2. Es wird zunächst das sogenannte 0-System erzeugt, indem $f$ unbekannte Kräfte aus dem statisch unbestimmten Ausgangssystem entfernt werden, bis dieses statisch bestimmt ist ($f = 0$).


3. Das statisch bestimmte 0-System darf nicht kinematisch werden, d. h. es muss die nicht Verschieblichkeit des Systems - z. B. aus dem Widerspruch am Polplan - überprüft werden.


4. Für jede entfernte Kraft wird ein neues System erzeugt, es ergeben sich damit neben dem 0-System zusätzlich $f$-Systeme. Dabei wird die entfernte Kraft im $f$-System an derselben Stelle wie im Ausgangssystem angebracht. Die Lagerkräfte des 0-System werden übernommen. Die äußeren Belastungen des 0-Systems werden nicht übernommen.


5. Es werden als Nächstes die Lagerkräfte des 0-Systems und der $f$-Systeme bestimmt. Das Ausgangssystem wird ab hier nicht weiter betrachtet.

6. Die Schnittgrößenverläufe des 0-Systems und der $f$- Systeme werden jeweils ermittelt.
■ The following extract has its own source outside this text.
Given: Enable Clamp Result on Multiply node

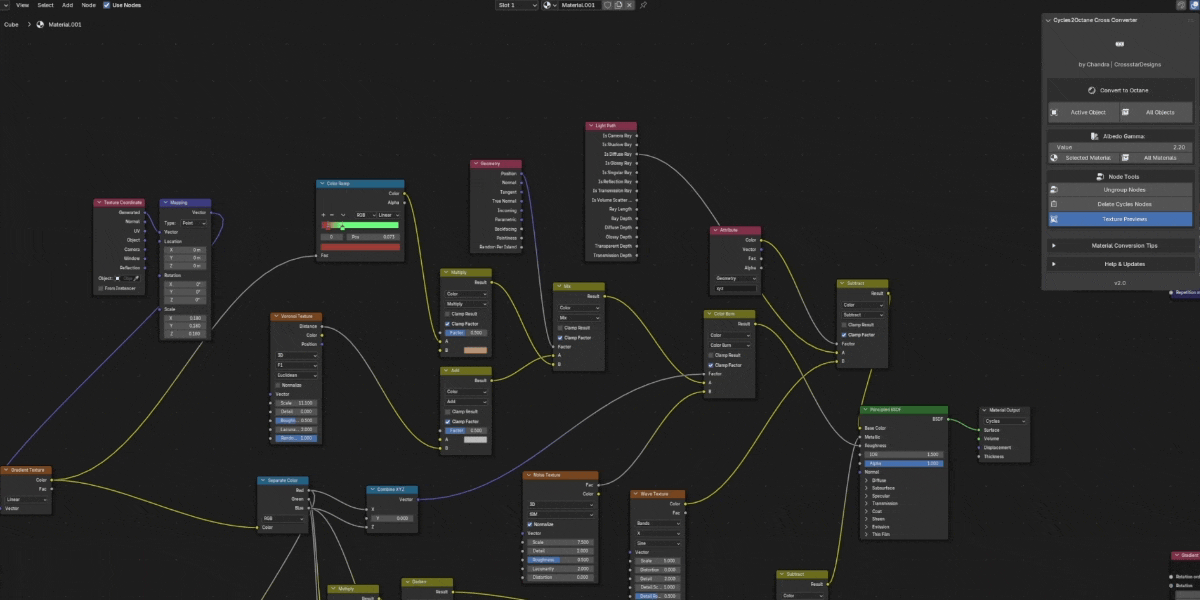Looking at the screenshot, I should coord(447,313).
Hierzu ist es sinnvoll die grafischen Schnittgrößenverläufe zu zeichnen (Skizze), um später die  Koppeltafel, Tafel der Integrale anwenden zu können.


7. Das Prinzip der virtuellen Kräfte (PvK) wird herangezogen, um die Verschiebung im 0-System und in den $n$-Systemen zu bestimmen.

Grundsätzlich stellt man beim PvK zu dem statisch bestimmten System ein virtuelles System auf. Beim Kraftgrößenverfahren sind aber die virtuellen Systeme mit den $f$-Systemen identisch, weshalb anstelle der virtuellen Systeme die $f$-Systeme für die Berechnung der Verschiebungen herangezogen werden. Es müssen also keine virtuellen Systeme aufgestellt werden.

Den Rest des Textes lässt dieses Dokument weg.